Une fois encore, il se trouve au bon endroit au bon moment. Après six mois de prêt à Mercedes en 2016, Toto Wolff – « mon patron », dit Esteban – place le rookie dans une de ses écuries clientes.

Esteban Ocon entre dans l’Hospitality Force India. « Il n’y a rien qui change, relève, satisfait, Laurent. Il est un peu différent des autres aussi. » Parce qu’il ne change pas justement ? « Je ne sais pas, c’est notre fils. » Sur les talons du pilote, des journalistes. « Nous sommes de plus en plus sollicités par les médias », s’excuse Sabrina. Les deux parents tournent instinctivement la tête vers leur enfant : « Regardez. Belle réussite quand même. Quand il était petit je lui ai dit tu veux être mécanicien ou vendeur chez McDo ? Il m’a répondu je veux être pilote de formule 1. »

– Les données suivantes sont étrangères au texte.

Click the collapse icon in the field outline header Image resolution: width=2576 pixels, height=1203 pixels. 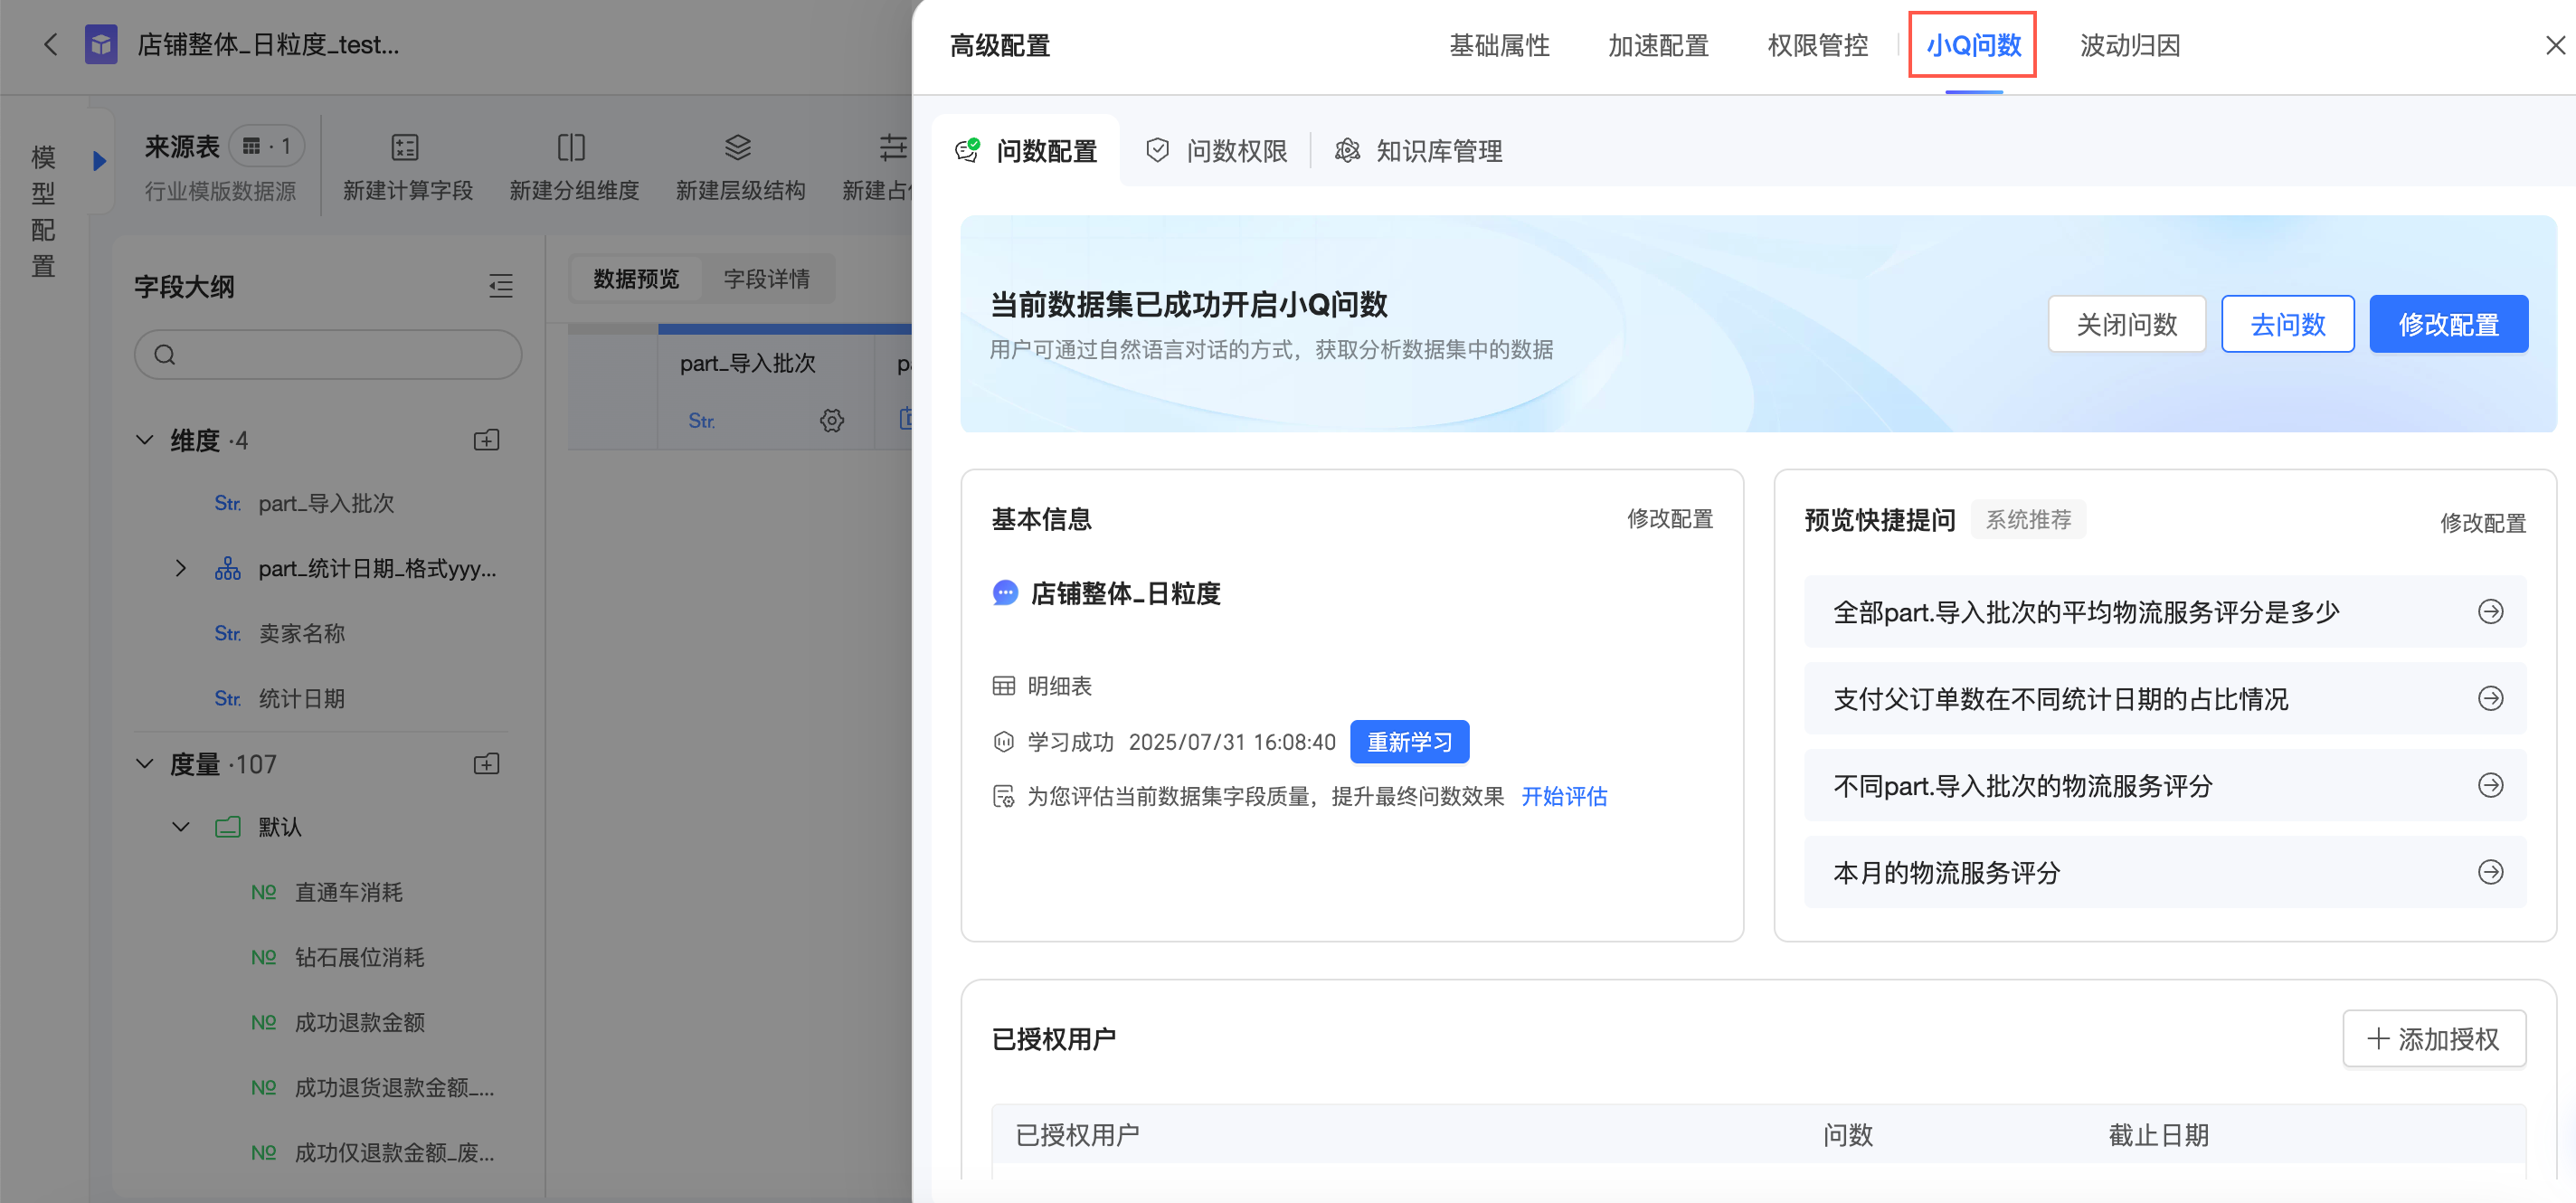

Les essais ont débuté à Melbourne avant la course inaugurale de dimanche. Esteban Ocon, lui, se sent prêt. « Mon équipe [Force India] me met bien en confiance et j’ai fait une super préparation, donc je n’ai pas du tout peur. » Sabrina, elle, « a peur tout le temps. J’ai la boule au ventre ». Un mauvais moment à passer. Une fois casqué installé dans son baquet, Esteban n’a qu’un objectif : « Marquer des points. »

Force India arbore sa nouvelle tenue rose, le 24 mars à Melbourne. | Rick Rycroft / AP

Dates-clés

1996 Naissance le 17 septembre 1996 à Evreux (Eure).

2011 Champion de France de karting.

2014 Champion d’Europe de formule 3 en battant le Néerlandais Max Verstappen.

2015 Champion de GP3.

2016 Sous contrat avec Mercedes, « prêté » à Renault durant la première moitié de la saison comme 3e pilote, il rejoint Manor et devient le 28 août à Spa (Belgique), à 19 ans 11 mois et 11 jours le 72e et plus jeune pilote de F1 français.

2017 Intègre Force India pour sa première saison complète en F1. Le contrat, qui comprend une rétribution annuelle de 110 000 euros, selon le site The Drive, le lie « pour plusieurs années », selon le propriétaire Vijay Mallya.